## About this exercise
Taking the line with "COMICS (508, 747)" as the first and the line with "Maximaal aantal letters (240, 1483)" as the last, set down exactly every line in that range from the entries below, and no more.

[Collected data entries]

#####

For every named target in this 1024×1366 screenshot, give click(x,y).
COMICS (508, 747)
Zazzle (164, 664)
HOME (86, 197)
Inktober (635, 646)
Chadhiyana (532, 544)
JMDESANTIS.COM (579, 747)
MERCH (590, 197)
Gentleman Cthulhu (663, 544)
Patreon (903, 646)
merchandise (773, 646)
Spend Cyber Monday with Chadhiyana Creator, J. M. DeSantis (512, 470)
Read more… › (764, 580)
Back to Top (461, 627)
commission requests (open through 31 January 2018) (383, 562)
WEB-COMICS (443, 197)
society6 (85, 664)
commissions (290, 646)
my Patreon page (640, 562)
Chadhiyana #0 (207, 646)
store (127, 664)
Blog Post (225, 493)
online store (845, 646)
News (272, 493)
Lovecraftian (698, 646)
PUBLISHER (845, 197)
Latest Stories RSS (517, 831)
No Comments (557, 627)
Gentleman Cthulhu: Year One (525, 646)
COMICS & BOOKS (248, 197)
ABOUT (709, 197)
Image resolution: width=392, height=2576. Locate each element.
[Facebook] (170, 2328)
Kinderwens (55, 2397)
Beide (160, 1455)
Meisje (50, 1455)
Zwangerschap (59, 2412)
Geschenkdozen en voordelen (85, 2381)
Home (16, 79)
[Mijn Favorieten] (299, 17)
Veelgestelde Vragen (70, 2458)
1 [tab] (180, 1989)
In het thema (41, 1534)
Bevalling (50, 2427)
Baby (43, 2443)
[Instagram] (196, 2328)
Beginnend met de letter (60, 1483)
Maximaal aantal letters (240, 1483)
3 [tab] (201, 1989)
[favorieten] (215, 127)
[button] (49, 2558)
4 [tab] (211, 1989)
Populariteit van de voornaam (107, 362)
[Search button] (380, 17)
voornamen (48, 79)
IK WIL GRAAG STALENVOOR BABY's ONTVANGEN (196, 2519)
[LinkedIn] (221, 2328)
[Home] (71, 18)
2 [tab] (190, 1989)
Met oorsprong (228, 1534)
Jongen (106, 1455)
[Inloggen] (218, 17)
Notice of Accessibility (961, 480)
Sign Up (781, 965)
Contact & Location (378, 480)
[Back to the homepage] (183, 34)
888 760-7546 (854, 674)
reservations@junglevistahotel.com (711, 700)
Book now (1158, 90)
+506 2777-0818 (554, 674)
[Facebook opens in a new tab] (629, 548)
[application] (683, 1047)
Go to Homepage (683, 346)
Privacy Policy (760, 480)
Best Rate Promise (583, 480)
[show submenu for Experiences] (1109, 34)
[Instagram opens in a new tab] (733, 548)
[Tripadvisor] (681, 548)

#####

## Answer for the task
COMICS (508, 747)
Zazzle (164, 664)
HOME (86, 197)
Inktober (635, 646)
Chadhiyana (532, 544)
JMDESANTIS.COM (579, 747)
MERCH (590, 197)
Gentleman Cthulhu (663, 544)
Patreon (903, 646)
merchandise (773, 646)
Spend Cyber Monday with Chadhiyana Creator, J. M. DeSantis (512, 470)
Read more… › (764, 580)
Back to Top (461, 627)
commission requests (open through 31 January 2018) (383, 562)
WEB-COMICS (443, 197)
society6 (85, 664)
commissions (290, 646)
my Patreon page (640, 562)
Chadhiyana #0 (207, 646)
store (127, 664)
Blog Post (225, 493)
online store (845, 646)
News (272, 493)
Lovecraftian (698, 646)
PUBLISHER (845, 197)
Latest Stories RSS (517, 831)
No Comments (557, 627)
Gentleman Cthulhu: Year One (525, 646)
COMICS & BOOKS (248, 197)
ABOUT (709, 197)
Image resolution: width=392, height=2576. Locate each element.
[Facebook] (170, 2328)
Kinderwens (55, 2397)
Beide (160, 1455)
Meisje (50, 1455)
Zwangerschap (59, 2412)
Geschenkdozen en voordelen (85, 2381)
Home (16, 79)
[Mijn Favorieten] (299, 17)
Veelgestelde Vragen (70, 2458)
1 [tab] (180, 1989)
In het thema (41, 1534)
Bevalling (50, 2427)
Baby (43, 2443)
[Instagram] (196, 2328)
Beginnend met de letter (60, 1483)
Maximaal aantal letters (240, 1483)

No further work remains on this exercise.